La recette : le moment où l'organisation rencontre enfin le réel
À travers cet article, je propose une autre lecture de la recette : celle d'un moment où le projet cesse d'être un discours pour se confronter au réel. Une réflexion destinée à tous ceux qui participent, de près ou de loin, aux transformations des systèmes d'information.
6/22/20264 min read


Pendant des mois, un projet SI peut vivre presque exclusivement dans le discours.
Les besoins sont expliqués.
Les ateliers produisent des comptes-rendus.
Les comités valident des orientations.
Les démonstrations rassurent.
Les plannings avancent.
Et parfois, tout semble fonctionner.
Puis vient la recette.
À partir de là, quelque chose change : le projet cesse peu à peu d'être une histoire que l'on raconte pour devenir une réalité à laquelle il faut se confronter.
La recette ne valide pas uniquement une solution informatique
On présente souvent la recette comme une simple étape de validation fonctionnelle.
Une checklist avant la mise en production.
Pourtant, elle met à l'épreuve bien davantage qu'une solution informatique (nouvelle application, correction ou évolution du Système d’Information).
Elle questionne :
la compréhension du besoin
la solidité des arbitrages pris plusieurs mois auparavant
les compromis accumulés au fil du projet
les zones volontairement laissées dans le flou
et parfois même... la capacité d'une organisation à accepter le réel
Tant que la solution n'est pas utilisée dans des situations concrètes, chacun peut continuer à avoir sa propre lecture du projet.
Le métier imagine que le besoin est bien compris.
La MOA pense l'avoir sécurisé.
La MOE est convaincue d'avoir développé conformément aux spécifications.
Les managers voient un planning qui tient.
Puis la recette arrive.
L’application répond... Ou elle ne répond pas.
À partir de cet instant, il ne s'agit plus d'interpréter le projet.
Il s'agit de constater.
Le retour du réel
C'est probablement ce qui rend la recette si particulière.
Pendant plusieurs mois, un projet peut avancer grâce au discours.
Certaines imprécisions passent inaperçues.
Les formulations restent suffisamment larges pour que chacun puisse encore s'y retrouver.

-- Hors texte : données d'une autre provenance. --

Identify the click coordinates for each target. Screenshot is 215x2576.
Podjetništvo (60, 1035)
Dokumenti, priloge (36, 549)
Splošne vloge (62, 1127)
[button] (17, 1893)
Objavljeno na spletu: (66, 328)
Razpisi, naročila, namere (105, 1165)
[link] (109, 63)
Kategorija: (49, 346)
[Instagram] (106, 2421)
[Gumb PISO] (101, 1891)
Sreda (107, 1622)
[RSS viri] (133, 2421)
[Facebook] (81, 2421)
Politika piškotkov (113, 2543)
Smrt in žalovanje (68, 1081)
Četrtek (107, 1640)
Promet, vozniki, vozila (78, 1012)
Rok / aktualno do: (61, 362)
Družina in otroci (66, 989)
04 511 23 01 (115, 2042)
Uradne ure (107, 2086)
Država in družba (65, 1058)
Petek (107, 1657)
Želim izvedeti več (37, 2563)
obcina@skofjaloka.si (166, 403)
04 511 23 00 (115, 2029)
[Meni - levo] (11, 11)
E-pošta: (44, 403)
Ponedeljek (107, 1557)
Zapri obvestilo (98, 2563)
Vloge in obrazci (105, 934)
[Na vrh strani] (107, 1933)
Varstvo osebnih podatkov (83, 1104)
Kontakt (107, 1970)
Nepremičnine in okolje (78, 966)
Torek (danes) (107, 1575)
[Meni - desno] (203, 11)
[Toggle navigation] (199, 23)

La recette réduit brutalement cet espace.
Les questions deviennent beaucoup plus directes :
Est-ce que cela fonctionne ?
Est-ce exploitable ?
Est-ce cohérent avec les pratiques métier ?

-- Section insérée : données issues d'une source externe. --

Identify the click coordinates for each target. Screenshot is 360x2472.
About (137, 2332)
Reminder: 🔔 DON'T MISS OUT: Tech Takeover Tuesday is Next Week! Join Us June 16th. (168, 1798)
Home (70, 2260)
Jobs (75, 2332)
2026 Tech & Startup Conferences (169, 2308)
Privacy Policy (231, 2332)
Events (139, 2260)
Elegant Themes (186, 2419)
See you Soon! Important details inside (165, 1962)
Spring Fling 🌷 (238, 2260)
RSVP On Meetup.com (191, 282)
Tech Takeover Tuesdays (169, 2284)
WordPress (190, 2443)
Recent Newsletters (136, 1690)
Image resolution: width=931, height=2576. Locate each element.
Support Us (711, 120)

Est-ce acceptable pour les utilisateurs ?
Le système tient-il réellement lorsqu'on le confronte au quotidien ?
Les anomalies découvertes ne sont d'ailleurs pas toujours des erreurs de développement.

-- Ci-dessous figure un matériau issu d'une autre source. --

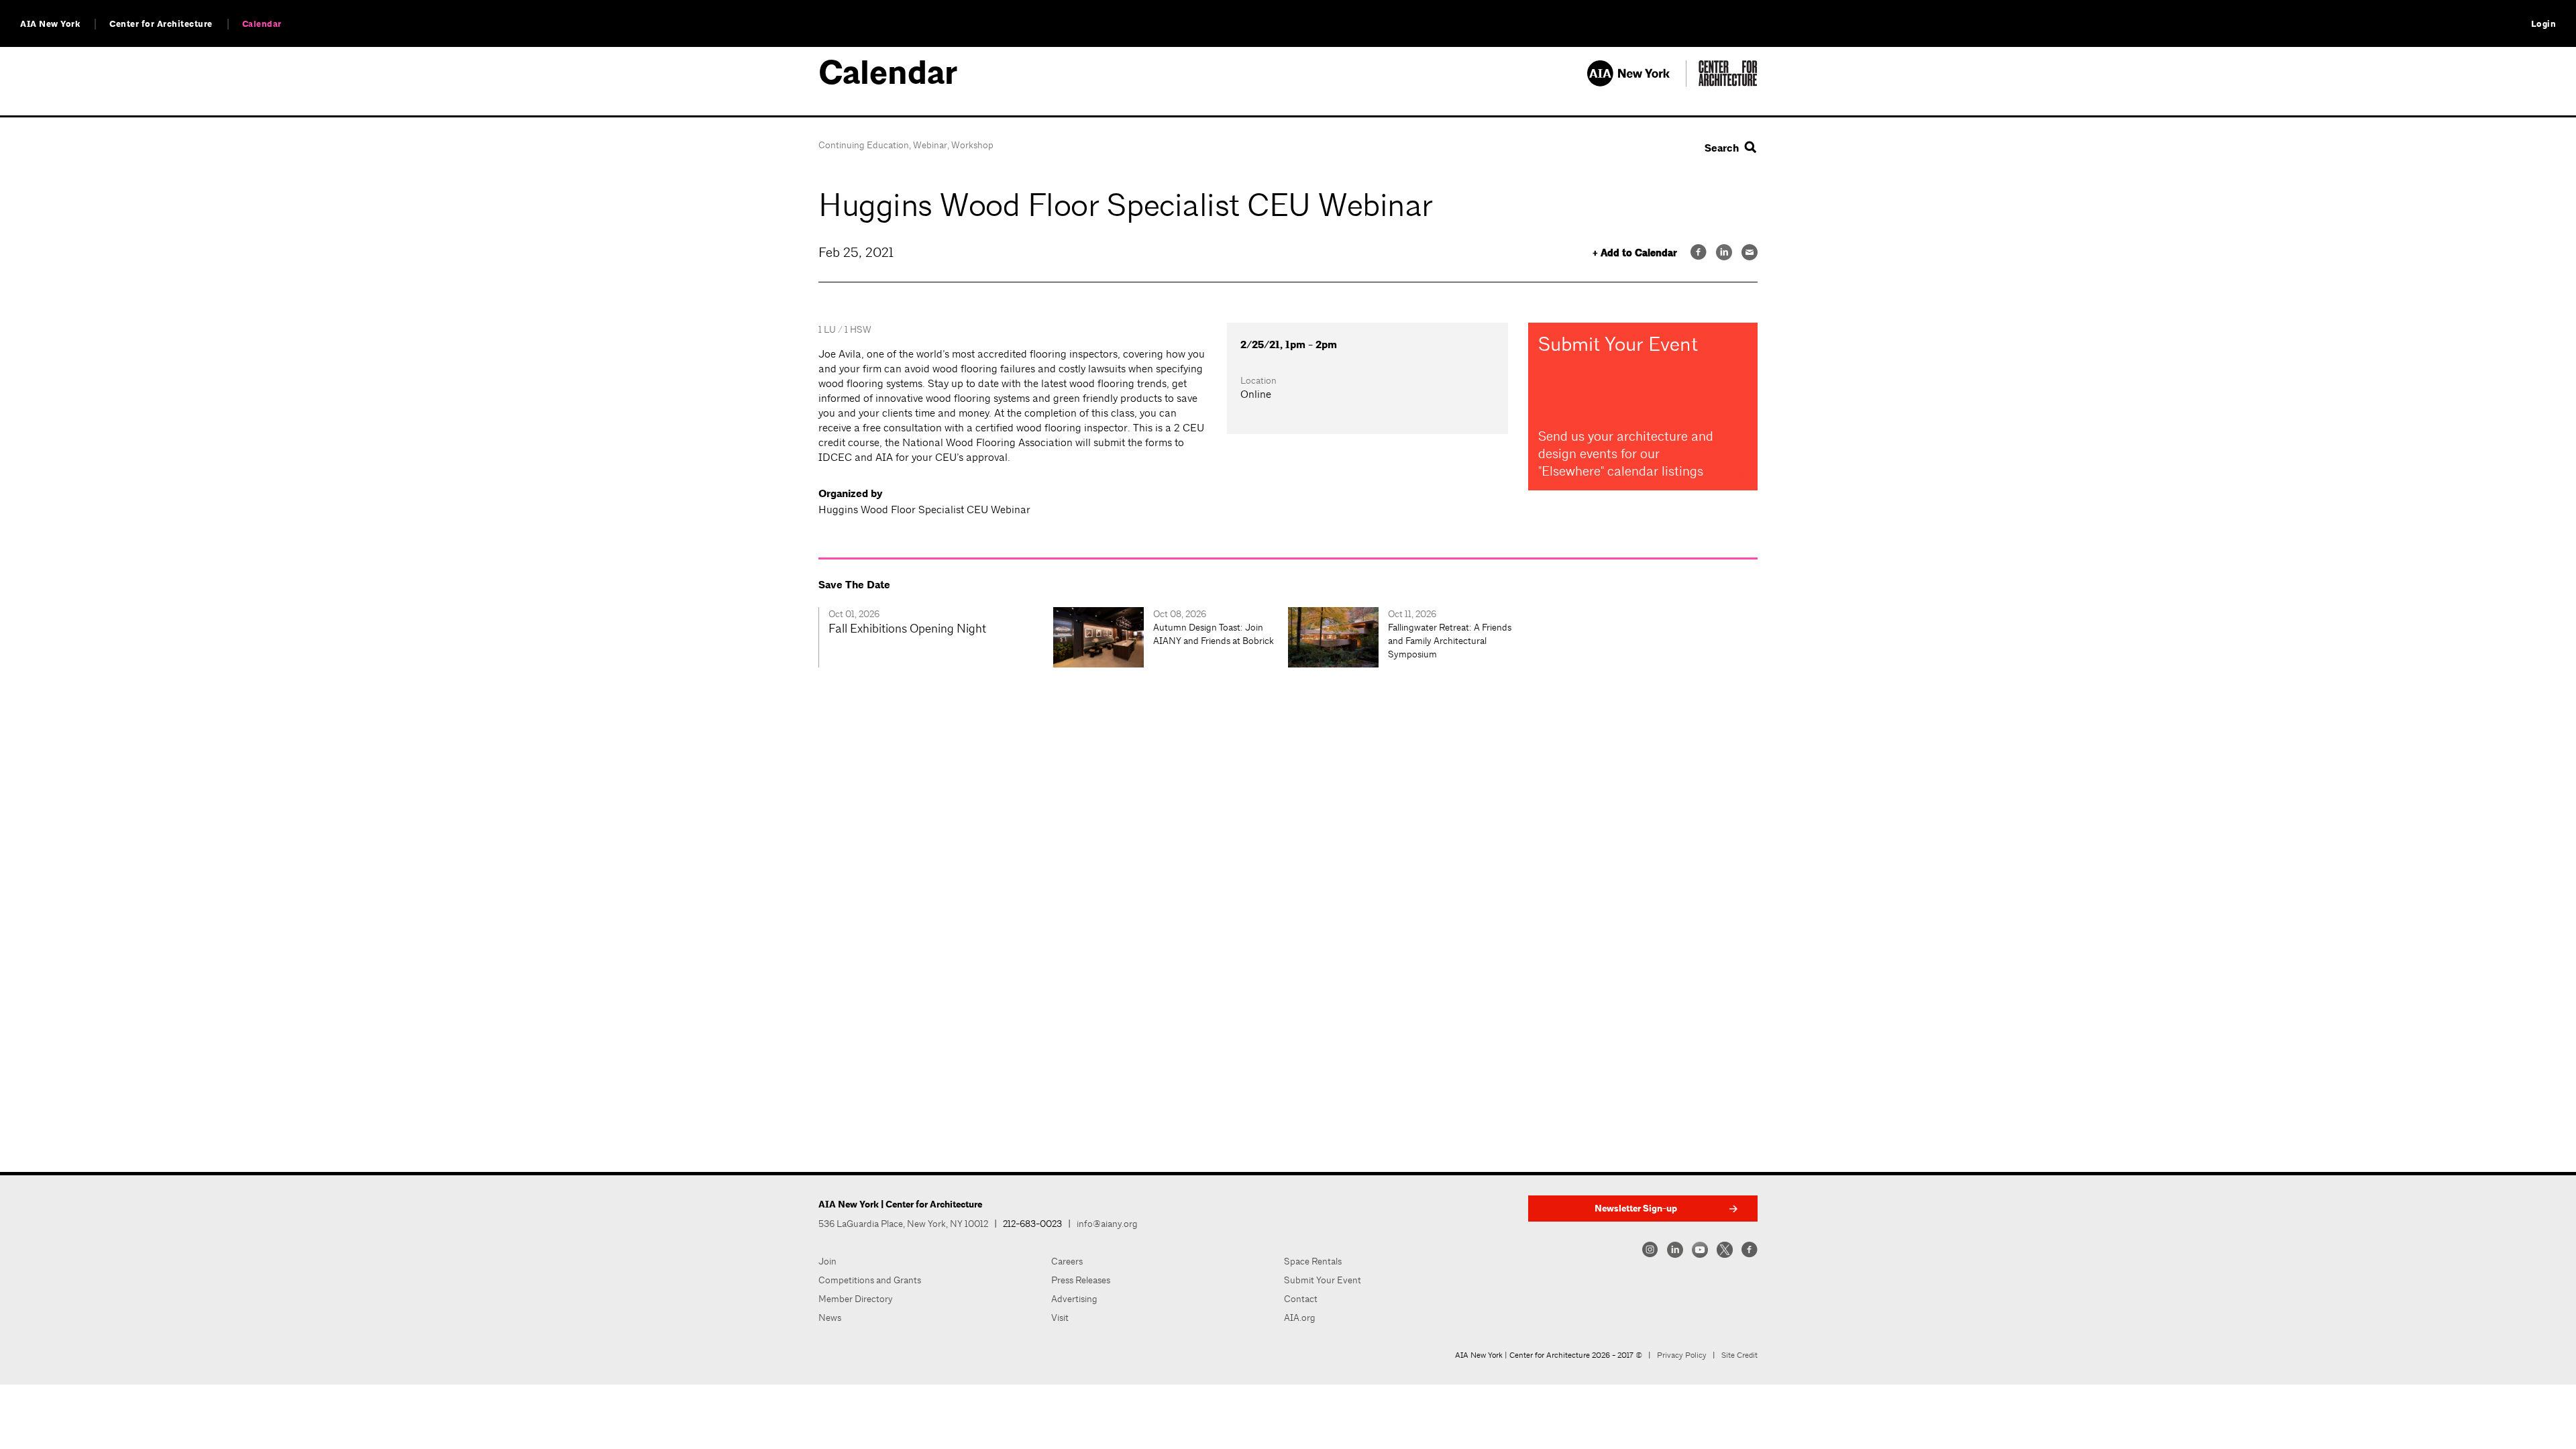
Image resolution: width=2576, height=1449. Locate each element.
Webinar (930, 145)
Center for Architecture (161, 24)
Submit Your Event (1322, 1280)
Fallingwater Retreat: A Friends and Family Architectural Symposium (1449, 640)
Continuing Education (863, 145)
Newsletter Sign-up (1636, 1208)
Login (2544, 24)
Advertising (1074, 1299)
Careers (1067, 1261)
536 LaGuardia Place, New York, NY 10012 (903, 1224)
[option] (935, 637)
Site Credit (1739, 1355)
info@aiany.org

Elles révèlent souvent autre chose :
un besoin insuffisamment stabilisé
des règles métier contradictoires
des arbitrages jamais réellement assumés
des usages que personne n'avait anticipés
La recette révèle parfois moins les faiblesses du logiciel... que celles du projet.
Le paradoxe de la non-régression
Les tests de non-régression font partie des activités les plus discrètes d'un projet.
Et pourtant, ils sont essentiels.
Lorsqu'ils sont bien réalisés... Il ne se passe rien.
Personne ne félicite une équipe parce qu'une anomalie n'est jamais apparue.
Pourtant, dans un Système d'Information, chaque évolution peut fragiliser silencieusement un équilibre construit depuis parfois plusieurs années.
Modifier un écran.
Ajouter une règle.
Corriger un calcul.
Tout cela peut produire des effets bien au-delà du périmètre concerné.
La non-régression ne consiste donc pas uniquement à tester une évolution.
Elle consiste à vérifier que le système continue de tenir malgré le changement.
Au fond, elle pose une question beaucoup plus large : « Une organisation est-elle capable d'évoluer sans se désorganiser elle-même ? »
Peut-on réellement recetter le changement ?
Un autre paradoxe apparaît.
Nous savons tester une fonctionnalité.
Nous savons vérifier un calcul.
Nous savons contrôler un traitement.
Mais savons-nous réellement tester le changement ?
Une recette réussie techniquement ne garantit jamais :
l'adhésion des utilisateurs
l'évolution des pratiques
l'appropriation des nouveaux processus
l'acceptation du changement
Combien de projets ont parfaitement réussi leur recette...
...avant d'échouer quelques mois plus tard dans les usages quotidiens ?
Comme si la véritable recette ne commençait finalement qu'après la mise en production.
Sisyphe dans la salle de recette
En écrivant cet article, une image m'est revenue : Celle de Sisyphe.
Dans Le Mythe de Sisyphe, Camus raconte l'histoire de cet homme condamné à pousser éternellement son rocher jusqu'au sommet de la montagne avant de le voir redescendre.
À première vue, cette image paraît pessimiste.
Pourtant, Camus ne s'intéresse pas tant au rocher qu'à l'homme.
Il ne cherche pas à savoir comment Sisyphe pourrait enfin terminer son travail.
Il s'interroge sur ce qui le pousse à recommencer.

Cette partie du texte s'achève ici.